▶ _Exercise goal_: An exact copy of all the data is the expected answer.
** Records shown follows **
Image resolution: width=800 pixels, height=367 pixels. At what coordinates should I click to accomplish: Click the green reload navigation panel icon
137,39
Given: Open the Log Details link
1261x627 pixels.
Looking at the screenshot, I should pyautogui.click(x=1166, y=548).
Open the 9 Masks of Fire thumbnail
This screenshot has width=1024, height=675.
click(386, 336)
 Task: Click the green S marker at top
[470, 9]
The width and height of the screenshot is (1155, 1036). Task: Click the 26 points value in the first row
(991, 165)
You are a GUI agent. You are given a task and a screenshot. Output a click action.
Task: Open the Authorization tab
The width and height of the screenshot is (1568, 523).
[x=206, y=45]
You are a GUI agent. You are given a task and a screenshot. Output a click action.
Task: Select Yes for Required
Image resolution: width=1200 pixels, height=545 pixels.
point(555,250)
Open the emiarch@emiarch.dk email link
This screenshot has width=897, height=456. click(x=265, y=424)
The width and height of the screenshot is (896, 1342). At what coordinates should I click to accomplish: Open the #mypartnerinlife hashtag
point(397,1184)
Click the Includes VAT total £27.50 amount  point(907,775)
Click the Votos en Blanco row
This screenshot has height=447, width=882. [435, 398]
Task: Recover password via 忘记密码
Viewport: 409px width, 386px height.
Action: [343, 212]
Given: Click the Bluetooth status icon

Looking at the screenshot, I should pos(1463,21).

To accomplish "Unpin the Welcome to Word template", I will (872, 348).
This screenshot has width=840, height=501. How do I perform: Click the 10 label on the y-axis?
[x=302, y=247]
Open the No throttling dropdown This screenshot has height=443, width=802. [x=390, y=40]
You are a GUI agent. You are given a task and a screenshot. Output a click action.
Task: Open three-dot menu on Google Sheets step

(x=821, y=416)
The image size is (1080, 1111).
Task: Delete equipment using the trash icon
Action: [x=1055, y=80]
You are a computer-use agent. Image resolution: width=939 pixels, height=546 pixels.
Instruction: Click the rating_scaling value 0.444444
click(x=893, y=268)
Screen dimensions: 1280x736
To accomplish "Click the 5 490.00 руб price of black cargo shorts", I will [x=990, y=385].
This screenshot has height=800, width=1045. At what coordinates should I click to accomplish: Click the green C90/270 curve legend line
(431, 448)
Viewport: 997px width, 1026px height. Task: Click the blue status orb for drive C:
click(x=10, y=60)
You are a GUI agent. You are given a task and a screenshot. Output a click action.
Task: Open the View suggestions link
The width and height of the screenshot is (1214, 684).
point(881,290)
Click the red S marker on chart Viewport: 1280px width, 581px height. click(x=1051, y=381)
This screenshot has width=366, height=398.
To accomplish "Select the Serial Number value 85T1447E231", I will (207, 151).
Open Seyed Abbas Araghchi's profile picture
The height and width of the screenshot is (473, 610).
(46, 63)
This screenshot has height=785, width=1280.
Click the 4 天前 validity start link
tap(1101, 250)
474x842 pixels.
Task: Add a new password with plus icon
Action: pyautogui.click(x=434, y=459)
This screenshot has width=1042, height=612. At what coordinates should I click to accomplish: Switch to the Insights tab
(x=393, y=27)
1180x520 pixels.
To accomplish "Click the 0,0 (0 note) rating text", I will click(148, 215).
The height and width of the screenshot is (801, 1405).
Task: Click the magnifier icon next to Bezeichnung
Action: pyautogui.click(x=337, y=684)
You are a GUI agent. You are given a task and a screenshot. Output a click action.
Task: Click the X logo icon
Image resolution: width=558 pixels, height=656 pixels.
** End of Records shown **
▶ _Task answer_:
Image resolution: width=800 pixels, height=367 pixels. At what coordinates should I click to accomplish: Click the green reload navigation panel icon
137,39
Given: Open the Log Details link
1261x627 pixels.
Looking at the screenshot, I should pyautogui.click(x=1166, y=548).
Open the 9 Masks of Fire thumbnail
This screenshot has width=1024, height=675.
click(386, 336)
 Task: Click the green S marker at top
[470, 9]
The width and height of the screenshot is (1155, 1036). Task: Click the 26 points value in the first row
(991, 165)
You are a GUI agent. You are given a task and a screenshot. Output a click action.
Task: Open the Authorization tab
The width and height of the screenshot is (1568, 523).
[x=206, y=45]
You are a GUI agent. You are given a task and a screenshot. Output a click action.
Task: Select Yes for Required
Image resolution: width=1200 pixels, height=545 pixels.
point(555,250)
Open the emiarch@emiarch.dk email link
This screenshot has width=897, height=456. click(x=265, y=424)
The width and height of the screenshot is (896, 1342). At what coordinates should I click to accomplish: Open the #mypartnerinlife hashtag
point(397,1184)
Click the Includes VAT total £27.50 amount  point(907,775)
Click the Votos en Blanco row
This screenshot has height=447, width=882. [435, 398]
Task: Recover password via 忘记密码
Viewport: 409px width, 386px height.
Action: [343, 212]
Given: Click the Bluetooth status icon

Looking at the screenshot, I should pos(1463,21).

To accomplish "Unpin the Welcome to Word template", I will (872, 348).
This screenshot has width=840, height=501. How do I perform: Click the 10 label on the y-axis?
[x=302, y=247]
Open the No throttling dropdown This screenshot has height=443, width=802. [x=390, y=40]
You are a GUI agent. You are given a task and a screenshot. Output a click action.
Task: Open three-dot menu on Google Sheets step

(x=821, y=416)
The image size is (1080, 1111).
Task: Delete equipment using the trash icon
Action: [x=1055, y=80]
You are a computer-use agent. Image resolution: width=939 pixels, height=546 pixels.
Instruction: Click the rating_scaling value 0.444444
click(x=893, y=268)
Screen dimensions: 1280x736
To accomplish "Click the 5 490.00 руб price of black cargo shorts", I will [x=990, y=385].
This screenshot has height=800, width=1045. At what coordinates should I click to accomplish: Click the green C90/270 curve legend line
(431, 448)
Viewport: 997px width, 1026px height. Task: Click the blue status orb for drive C:
click(x=10, y=60)
You are a GUI agent. You are given a task and a screenshot. Output a click action.
Task: Open the View suggestions link
The width and height of the screenshot is (1214, 684).
point(881,290)
Click the red S marker on chart Viewport: 1280px width, 581px height. click(x=1051, y=381)
This screenshot has width=366, height=398.
To accomplish "Select the Serial Number value 85T1447E231", I will (207, 151).
Open Seyed Abbas Araghchi's profile picture
The height and width of the screenshot is (473, 610).
(46, 63)
This screenshot has height=785, width=1280.
Click the 4 天前 validity start link
tap(1101, 250)
474x842 pixels.
Task: Add a new password with plus icon
Action: pyautogui.click(x=434, y=459)
This screenshot has width=1042, height=612. At what coordinates should I click to accomplish: Switch to the Insights tab
(x=393, y=27)
1180x520 pixels.
To accomplish "Click the 0,0 (0 note) rating text", I will click(148, 215).
The height and width of the screenshot is (801, 1405).
Task: Click the magnifier icon next to Bezeichnung
Action: pyautogui.click(x=337, y=684)
You are a GUI agent. You are given a task and a screenshot. Output a click action.
Task: Click the X logo icon
Image resolution: width=558 pixels, height=656 pixels.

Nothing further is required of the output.